The thing that’s interesting about the Student Loan Refinancing product is, if they’re let’s say their rate right now and that is 5% and they can’t get better than 5%, they’re getting that 5.5%. It’s maybe in their interest to refinance it at a higher rate, term out over 10 or 15 years, so their monthly payment is low, so they can kind of afford the higher inflation environment that we’re in.

And a year from now year and a half now, when rates are coming back down, they can refinance without any additional cost. There’s, unlike a mortgage, there’s no closing cost, there’s no title insurance, it really cost them nothing to refinance loan, we don’t charge fees, and there’s not like a big cumbersome closing process they have to go through. So it’s almost a frictionless option for them to refinance and lower that cost over time.

They could still pay back at the same rate they were before but have the optionality if they’re short relative to the cost that we’re seeing in the environment, they could have more discretionary spending. So, regardless of what happens, I think there’ll be incremental demand. The question is, does it get all the way back to about $2 billion a quarter, and I think, if it resumes in January, it does. If it doesn’t, it’s somewhere in between.

Ashwin Shirvaikar

And then the last part of it for home loans, as you can look at that, high interest rates seem to have the intended effect here. The question is, you also have some other factors, fulfillment issues, and so on. Where do we stand there, if we could kind of walk through?

Anthony Noto

We’re clearly in a purchase market to be in a purchase market, you have to have time to fun now. We want to get to 30 days. That requires great operations in the backend. We have partners in the backend, they’re not performing at the level that they need to. And we really need to own the backend. And so we’re evaluating different options for small purchases of technology and processes allow us to own end to end.

So I’d say that the home loan business is something we definitely want to be in. It’s one of the most important decisions our members will make in their financial lives. It’s a hugely emotional decision. We want to be there for them. But we have to deliver the product on time when someone’s buying a home and not be late. And so the team’s working really hard on optimizing that.

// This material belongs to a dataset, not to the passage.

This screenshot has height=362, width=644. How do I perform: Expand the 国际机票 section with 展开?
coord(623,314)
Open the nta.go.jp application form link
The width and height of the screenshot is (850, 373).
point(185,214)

We’ve made great progress since August. And I feel like we’re coming out of the bottom of that, but we have a long way to go for it to be a major contributor to the performance of the business. So, 2023 will be a year of investment and rebuilding, but I’m optimistic about where we’re going to be.

Ashwin Shirvaikar

Okay. Just moving to the technology segment. If you could kind of talk about the vision of that sort of we put Galileo with Technisys together, you have now how you talk to the more recent call about B2B opportunity. A year from now, three years from now, how does it product look?

Anthony Noto

Yes, I mean, Galileo was going through a huge investment. It’s modern in the cloud. 99% of the authorizations we have are being processed in the cloud. And that is a hurricane goal that the team achieved with no small feat. We’ve maintained great SLAs for our partners during that whole transition of moving from on-prem into the cloud. We’re deploying code faster. We have a great pipeline.

I couldn’t be happier with the technology, stability, robustness, redundancy, and pace of innovation we have in the business right now. I think it’s second to none from a technology standpoint, an innovation standpoint. We’re running over our competition, whether it’s incumbent processors or new modern self-proclaimed modern in the cloud processors. We’re really taking share across this consumer segment and the B2B segment. And I expect us with Technisys to be very differentiated, continue to win big relationships.

There are incumbents that have relationships with older technologies, and it’s not a question of whether our technology is better or a lower cost solution. It’s a question of when they’re willing to make the change from an older technology that’s siloed. So, we’re in discussions with large banks that we’ve never been in discussions with before, because we have a complete end solution. I think we’re in the pole position to win those big financial institutions, big bank deals, but it really is going to come down to when they decide to make the transition.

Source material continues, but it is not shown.